Activity: Once you find the line with "Open the Sales over time chart dropdown" in the entries below, return exactly every line from it through the line with "Given: Collapse the CONNEXT CLOUD section".

Items listed in a dataset:

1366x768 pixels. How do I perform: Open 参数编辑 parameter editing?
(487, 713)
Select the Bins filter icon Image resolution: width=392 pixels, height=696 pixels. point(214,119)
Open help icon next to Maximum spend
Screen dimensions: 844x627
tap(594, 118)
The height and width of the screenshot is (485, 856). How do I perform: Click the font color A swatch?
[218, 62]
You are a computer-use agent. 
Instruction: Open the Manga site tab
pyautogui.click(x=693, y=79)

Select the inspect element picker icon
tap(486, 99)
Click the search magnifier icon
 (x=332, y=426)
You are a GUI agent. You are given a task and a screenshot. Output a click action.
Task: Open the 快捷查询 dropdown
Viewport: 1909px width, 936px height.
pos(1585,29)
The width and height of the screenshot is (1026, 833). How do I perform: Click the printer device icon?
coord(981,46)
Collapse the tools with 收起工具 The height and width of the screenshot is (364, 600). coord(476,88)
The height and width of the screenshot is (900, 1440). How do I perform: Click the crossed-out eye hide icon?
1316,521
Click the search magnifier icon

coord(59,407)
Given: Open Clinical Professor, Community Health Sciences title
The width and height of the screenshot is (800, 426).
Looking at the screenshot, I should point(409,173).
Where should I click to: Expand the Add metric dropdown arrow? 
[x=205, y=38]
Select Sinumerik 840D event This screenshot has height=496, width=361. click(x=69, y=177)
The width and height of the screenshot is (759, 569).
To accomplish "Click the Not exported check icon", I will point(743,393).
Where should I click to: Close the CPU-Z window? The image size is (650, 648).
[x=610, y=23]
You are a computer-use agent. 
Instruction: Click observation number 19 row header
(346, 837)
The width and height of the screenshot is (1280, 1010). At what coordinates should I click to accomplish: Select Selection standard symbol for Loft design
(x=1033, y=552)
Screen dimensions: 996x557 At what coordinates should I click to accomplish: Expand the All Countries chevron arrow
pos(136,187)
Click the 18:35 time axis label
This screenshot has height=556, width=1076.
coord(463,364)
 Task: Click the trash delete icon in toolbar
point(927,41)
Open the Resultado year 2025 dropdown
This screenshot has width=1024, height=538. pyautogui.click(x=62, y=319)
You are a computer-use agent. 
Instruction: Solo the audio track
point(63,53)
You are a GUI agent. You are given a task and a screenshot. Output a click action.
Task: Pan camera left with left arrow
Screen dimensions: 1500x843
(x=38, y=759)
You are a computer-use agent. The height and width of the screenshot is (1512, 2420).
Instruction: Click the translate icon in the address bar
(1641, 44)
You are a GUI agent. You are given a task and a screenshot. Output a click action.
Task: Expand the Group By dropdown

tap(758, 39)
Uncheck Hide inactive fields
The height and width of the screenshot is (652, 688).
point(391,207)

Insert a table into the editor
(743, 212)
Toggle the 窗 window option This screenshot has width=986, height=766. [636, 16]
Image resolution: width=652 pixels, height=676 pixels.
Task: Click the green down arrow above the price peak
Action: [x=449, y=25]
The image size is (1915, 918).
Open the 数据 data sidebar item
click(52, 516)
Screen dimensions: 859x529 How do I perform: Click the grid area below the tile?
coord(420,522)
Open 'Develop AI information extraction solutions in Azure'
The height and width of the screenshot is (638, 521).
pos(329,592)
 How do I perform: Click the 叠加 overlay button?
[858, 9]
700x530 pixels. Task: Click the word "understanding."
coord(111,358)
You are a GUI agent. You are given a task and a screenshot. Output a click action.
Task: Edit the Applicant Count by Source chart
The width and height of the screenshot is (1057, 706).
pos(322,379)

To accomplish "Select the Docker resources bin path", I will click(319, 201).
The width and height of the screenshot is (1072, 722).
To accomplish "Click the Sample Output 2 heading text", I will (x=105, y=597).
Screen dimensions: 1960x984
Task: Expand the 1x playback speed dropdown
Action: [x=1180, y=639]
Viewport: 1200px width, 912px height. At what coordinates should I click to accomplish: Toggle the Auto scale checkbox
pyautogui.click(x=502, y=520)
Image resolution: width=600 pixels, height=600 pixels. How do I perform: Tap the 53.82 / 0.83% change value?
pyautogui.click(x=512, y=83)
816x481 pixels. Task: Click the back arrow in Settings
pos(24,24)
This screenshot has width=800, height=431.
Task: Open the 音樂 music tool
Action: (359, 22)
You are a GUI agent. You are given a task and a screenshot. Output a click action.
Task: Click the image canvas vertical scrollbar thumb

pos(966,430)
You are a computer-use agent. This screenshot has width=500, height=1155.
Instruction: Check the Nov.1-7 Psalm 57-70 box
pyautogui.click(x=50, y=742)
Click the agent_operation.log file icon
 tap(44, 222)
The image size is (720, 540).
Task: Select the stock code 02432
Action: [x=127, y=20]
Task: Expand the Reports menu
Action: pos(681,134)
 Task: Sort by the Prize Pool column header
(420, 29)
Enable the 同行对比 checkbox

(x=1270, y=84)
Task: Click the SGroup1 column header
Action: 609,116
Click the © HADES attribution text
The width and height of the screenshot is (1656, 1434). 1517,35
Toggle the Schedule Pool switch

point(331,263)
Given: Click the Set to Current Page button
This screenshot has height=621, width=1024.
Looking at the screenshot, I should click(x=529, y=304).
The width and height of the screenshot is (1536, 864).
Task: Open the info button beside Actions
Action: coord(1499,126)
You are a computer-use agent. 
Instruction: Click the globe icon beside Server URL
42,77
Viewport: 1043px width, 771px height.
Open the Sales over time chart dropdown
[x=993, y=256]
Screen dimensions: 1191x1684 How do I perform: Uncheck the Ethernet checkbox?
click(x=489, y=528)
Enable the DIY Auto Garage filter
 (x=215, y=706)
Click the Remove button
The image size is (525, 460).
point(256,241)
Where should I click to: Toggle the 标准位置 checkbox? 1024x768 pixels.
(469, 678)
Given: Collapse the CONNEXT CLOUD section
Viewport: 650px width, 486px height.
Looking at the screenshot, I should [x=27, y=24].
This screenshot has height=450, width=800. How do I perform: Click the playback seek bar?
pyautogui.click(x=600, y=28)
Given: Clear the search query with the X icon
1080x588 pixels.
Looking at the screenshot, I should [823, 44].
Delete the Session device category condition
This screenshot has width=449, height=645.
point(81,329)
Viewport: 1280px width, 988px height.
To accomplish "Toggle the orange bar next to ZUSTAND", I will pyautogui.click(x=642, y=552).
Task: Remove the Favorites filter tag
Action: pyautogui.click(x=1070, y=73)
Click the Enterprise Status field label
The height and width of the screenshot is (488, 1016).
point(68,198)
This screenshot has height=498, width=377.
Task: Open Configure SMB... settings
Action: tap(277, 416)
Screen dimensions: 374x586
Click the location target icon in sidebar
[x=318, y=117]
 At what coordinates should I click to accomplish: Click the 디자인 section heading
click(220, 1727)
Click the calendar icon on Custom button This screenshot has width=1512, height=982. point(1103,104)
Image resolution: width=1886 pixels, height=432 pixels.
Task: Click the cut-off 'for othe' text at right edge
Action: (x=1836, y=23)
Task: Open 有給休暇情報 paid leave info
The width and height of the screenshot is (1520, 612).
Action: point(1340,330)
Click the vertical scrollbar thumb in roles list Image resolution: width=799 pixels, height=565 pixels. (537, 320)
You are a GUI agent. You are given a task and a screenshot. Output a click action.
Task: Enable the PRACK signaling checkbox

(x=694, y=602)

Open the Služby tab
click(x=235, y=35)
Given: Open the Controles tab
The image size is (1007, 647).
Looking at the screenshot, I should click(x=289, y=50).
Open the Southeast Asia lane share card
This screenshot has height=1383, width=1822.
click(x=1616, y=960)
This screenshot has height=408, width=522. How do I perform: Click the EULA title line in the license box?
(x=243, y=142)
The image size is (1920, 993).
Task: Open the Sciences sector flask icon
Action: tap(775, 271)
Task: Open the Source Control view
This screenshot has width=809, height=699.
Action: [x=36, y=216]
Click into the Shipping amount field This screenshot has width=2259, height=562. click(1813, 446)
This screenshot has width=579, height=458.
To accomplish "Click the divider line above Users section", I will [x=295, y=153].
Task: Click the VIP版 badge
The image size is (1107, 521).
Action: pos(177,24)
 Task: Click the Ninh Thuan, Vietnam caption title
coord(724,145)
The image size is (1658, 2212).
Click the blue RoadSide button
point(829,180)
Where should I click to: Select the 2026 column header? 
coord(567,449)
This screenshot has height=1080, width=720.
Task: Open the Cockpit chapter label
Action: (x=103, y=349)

Solution for this task:
Open the Sales over time chart dropdown
[x=993, y=256]
Screen dimensions: 1191x1684 How do I perform: Uncheck the Ethernet checkbox?
click(x=489, y=528)
Enable the DIY Auto Garage filter
 (x=215, y=706)
Click the Remove button
The image size is (525, 460).
point(256,241)
Where should I click to: Toggle the 标准位置 checkbox? 1024x768 pixels.
(469, 678)
Given: Collapse the CONNEXT CLOUD section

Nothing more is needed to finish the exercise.